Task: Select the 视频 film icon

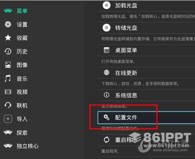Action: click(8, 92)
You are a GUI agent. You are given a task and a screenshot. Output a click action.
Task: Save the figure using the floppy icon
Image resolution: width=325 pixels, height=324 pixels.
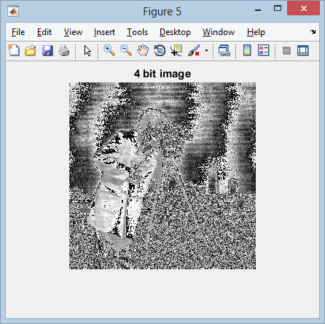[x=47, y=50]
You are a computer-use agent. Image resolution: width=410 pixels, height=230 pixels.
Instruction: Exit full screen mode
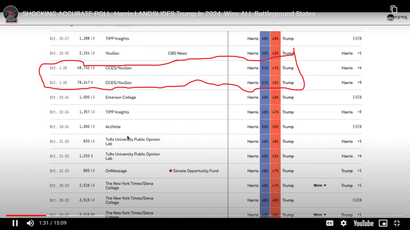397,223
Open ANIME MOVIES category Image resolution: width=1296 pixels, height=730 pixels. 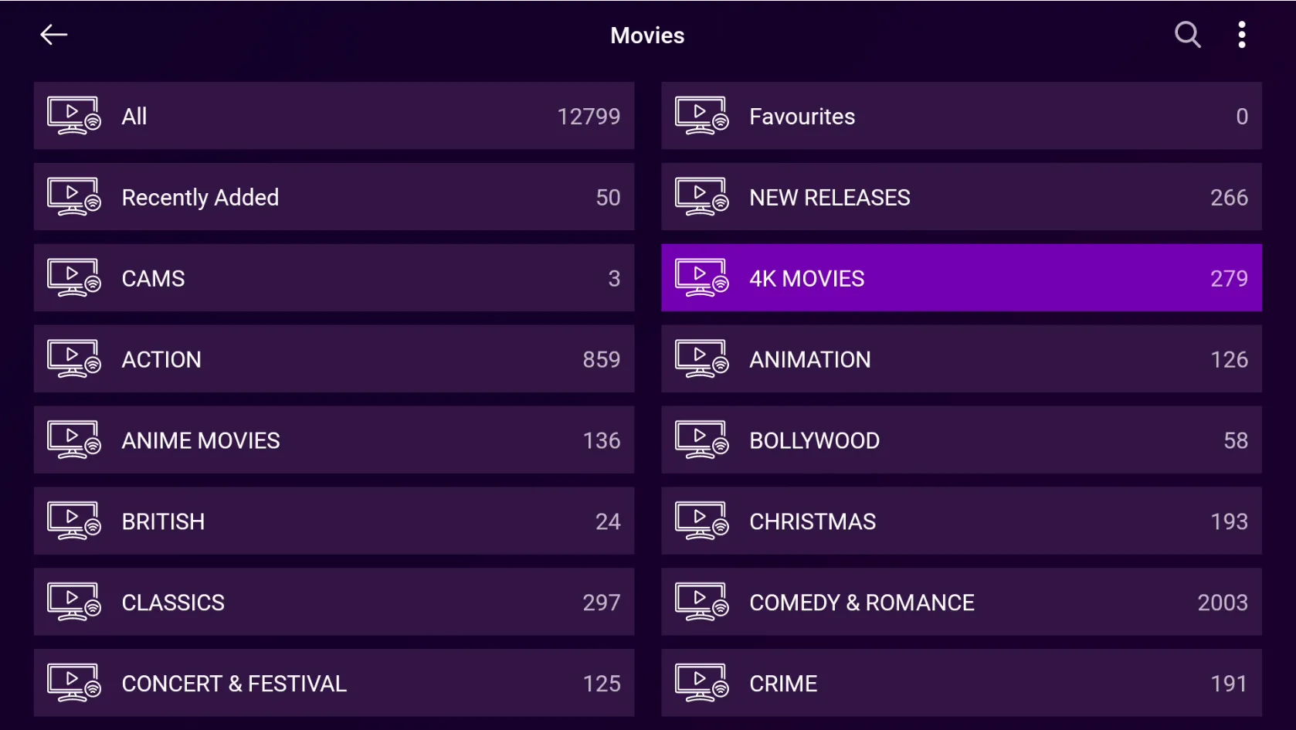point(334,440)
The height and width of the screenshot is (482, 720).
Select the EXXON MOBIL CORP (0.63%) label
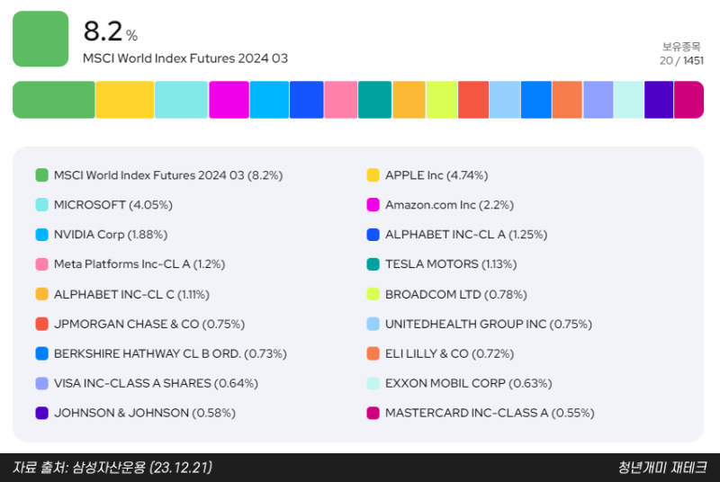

━━━━━━

GOAL => Copy the lines word for word, from the first line through the line that contains "[x=47, y=50]", including both of those lines. Leave the pictures out of your copy.

FINAL RESULT =>
Task: Select the 视频 film icon

Action: click(8, 92)
You are a GUI agent. You are given a task and a screenshot. Output a click action.
Task: Save the figure using the floppy icon
Image resolution: width=325 pixels, height=324 pixels.
[x=47, y=50]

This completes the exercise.